La tenue des Trois-Pendus (ou des Trois-Crucifix) correspond à l’emplacement de l’actuel 63 rue Gaston Turpin. Le lieu s’est vu attribué une destination de secours social depuis la fin du 18e siècle, jusqu’à devenir une maison de retraite aujourd’hui.

Une mystérieuse toponymie

Ce macabre nom de Trois-Pendus n’est pas sans évoquer les suppliciés par la corde. Notons que la présence du gibet du Chapitre est mentionné en 1487 à quelques dizaines de mètres de la tenue. À proximité, la présence d’un calvaire à trois croix peut expliquer l’autre appellation, «Trois-Crucifix», qui évoque Jésus-Christ et les deux larrons «pendus» à leurs croix. Ce nom a d’ailleurs nourri une légende urbaine qui prétend que la dénomination de Trois-Pendus viendrait d’une erreur judiciaire qui se serait déroulé en 1595, pendant les guerres de religion. Cette rumeur provient d’une pierre gravée d’inscriptions latines, retrouvée dans le mur d’une maison démolie lors de l’agrandissement du Jardin des Plantes dans les années 1850. Cette habitation, nommée Beauvoir-sur-Loire (située à l’emplacement de l’actuel passage piéton traversant la rue Frédéric Cailliaud, près de l’entrée du Jardin des Plantes), appartenait à la fin du 16e siècle à l’échevin Ymbert d’Orléans, dont la devise était « Intellige Prisquam Discutias » (réfléchir avant d’agir). Cette explication est une interprétation qui ne se base sur aucun fait réel. Par ailleurs, l’appellation des « Trois-Pendus » fut également donnée à une voie qui empruntait le tracé actuel de la partie haute de la rue Frédéric Cailliaud et de la rue Guillaume Grou.
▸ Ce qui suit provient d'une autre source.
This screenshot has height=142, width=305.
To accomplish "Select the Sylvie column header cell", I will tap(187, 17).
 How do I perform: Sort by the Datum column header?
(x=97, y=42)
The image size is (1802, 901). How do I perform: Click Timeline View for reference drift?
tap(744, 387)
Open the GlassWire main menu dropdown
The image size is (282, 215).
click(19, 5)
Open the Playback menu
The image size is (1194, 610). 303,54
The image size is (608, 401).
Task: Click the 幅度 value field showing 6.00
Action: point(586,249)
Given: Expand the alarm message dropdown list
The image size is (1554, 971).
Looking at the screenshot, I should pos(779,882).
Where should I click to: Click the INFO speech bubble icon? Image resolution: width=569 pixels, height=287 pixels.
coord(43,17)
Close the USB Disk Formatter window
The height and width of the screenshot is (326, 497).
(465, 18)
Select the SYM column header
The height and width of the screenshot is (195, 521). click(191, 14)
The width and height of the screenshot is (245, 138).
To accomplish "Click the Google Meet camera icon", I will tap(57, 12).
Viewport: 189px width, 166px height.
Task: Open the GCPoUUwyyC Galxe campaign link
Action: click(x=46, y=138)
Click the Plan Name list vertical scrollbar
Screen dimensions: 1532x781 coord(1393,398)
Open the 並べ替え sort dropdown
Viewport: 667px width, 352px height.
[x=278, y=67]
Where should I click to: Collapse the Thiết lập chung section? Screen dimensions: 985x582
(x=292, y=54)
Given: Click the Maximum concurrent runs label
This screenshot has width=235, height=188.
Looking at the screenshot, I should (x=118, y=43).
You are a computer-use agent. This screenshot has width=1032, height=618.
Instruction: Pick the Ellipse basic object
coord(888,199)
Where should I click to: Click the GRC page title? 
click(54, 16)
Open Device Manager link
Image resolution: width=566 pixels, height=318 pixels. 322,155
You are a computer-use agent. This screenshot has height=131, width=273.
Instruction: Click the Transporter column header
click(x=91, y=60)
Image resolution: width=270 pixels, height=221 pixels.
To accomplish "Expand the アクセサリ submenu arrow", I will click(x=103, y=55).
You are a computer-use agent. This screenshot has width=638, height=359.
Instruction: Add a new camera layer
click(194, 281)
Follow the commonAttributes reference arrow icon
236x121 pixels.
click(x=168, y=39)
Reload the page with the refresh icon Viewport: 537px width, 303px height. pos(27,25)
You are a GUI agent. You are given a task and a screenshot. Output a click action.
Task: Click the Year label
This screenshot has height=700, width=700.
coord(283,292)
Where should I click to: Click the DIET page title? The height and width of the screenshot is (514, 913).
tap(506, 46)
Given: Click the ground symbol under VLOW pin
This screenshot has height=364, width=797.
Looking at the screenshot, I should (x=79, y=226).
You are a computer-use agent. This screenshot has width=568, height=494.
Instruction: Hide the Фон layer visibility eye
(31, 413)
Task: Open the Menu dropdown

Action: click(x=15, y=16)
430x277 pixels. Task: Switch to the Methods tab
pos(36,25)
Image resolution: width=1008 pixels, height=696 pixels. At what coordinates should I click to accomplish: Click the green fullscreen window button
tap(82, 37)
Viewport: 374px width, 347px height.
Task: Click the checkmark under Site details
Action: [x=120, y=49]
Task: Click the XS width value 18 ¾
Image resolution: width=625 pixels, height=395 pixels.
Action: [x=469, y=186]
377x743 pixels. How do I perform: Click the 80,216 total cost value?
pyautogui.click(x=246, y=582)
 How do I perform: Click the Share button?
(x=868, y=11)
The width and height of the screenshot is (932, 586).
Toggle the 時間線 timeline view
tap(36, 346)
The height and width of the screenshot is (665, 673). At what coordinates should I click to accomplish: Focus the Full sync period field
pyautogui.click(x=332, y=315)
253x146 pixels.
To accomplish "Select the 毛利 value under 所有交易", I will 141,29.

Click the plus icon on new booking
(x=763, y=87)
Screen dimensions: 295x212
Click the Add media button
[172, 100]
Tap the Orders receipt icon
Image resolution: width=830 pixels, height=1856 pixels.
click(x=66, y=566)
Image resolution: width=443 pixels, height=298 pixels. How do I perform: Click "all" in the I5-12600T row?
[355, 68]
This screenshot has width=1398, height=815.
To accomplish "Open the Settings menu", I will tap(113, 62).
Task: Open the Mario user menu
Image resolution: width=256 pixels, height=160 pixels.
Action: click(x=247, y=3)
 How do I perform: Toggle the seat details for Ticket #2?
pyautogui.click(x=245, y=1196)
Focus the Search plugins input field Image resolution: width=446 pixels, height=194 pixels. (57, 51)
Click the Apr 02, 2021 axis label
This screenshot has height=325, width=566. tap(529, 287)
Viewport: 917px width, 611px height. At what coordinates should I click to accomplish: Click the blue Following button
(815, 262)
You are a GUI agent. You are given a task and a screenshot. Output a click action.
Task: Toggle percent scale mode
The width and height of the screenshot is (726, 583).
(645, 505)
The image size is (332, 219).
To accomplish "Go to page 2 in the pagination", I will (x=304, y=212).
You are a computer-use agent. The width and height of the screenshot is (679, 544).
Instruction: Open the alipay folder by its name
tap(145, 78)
Illustration des trois pendus par François Villon dans son ouvrage « Le Testament »

Illustration des trois pendus par François Villon dans son ouvrage « Le Testament »

Date du document : 1489

Le bénéfice des Trois-pendus

Un bénéfice ecclésiastique est un ensemble de biens destinés à financer un office. Celui des Trois-Pendus semble être un bénéfice séculier dépendant d’une chapellenie (la charge du prêtre qui dessert une chapelle), «fondée en l’église de Saint-Pierre de Nantes» et dont on trouve la mention dès 1412 : la chapellenie des pendus. Au 15e siècle, une chapelle des Trois-Pendus, « suspensorum capella », est construite à l’Angle-Chaillou, à environ 8 kilomètres au nord de la tenue des Trois-Pendus et de l’autre côté de l’Erdre. Cette chapelle dépend alors de l’abbaye de Blanche-Couronne et du prieuré de l’Angle-Chaillou (ou Lanchaillou). Il est possible que le bénéfice de la tenue qui nous intéresse tienne son nom de cette chapelle, pourtant lointaine du terrain en question. En 1683, tandis que la chapellenie est présentée comme étant « desservie en notre église de Nantes en l’autel de Saint-Charles Borromée », la tenue est décrite comme étant bornée par la propriété de la Mocarderie à l’ouest et par les vignes de la tenue des Belles-Rivières à l’est. Une maison, sur la tenue des Trois-Pendus, est décrite comme étant composée de « chambre basse et haute avec cour et jardin ». Un acte de l’année de 1701 décrit le bâtiment comme étant couvert de tuiles et accompagnée d’une laiterie.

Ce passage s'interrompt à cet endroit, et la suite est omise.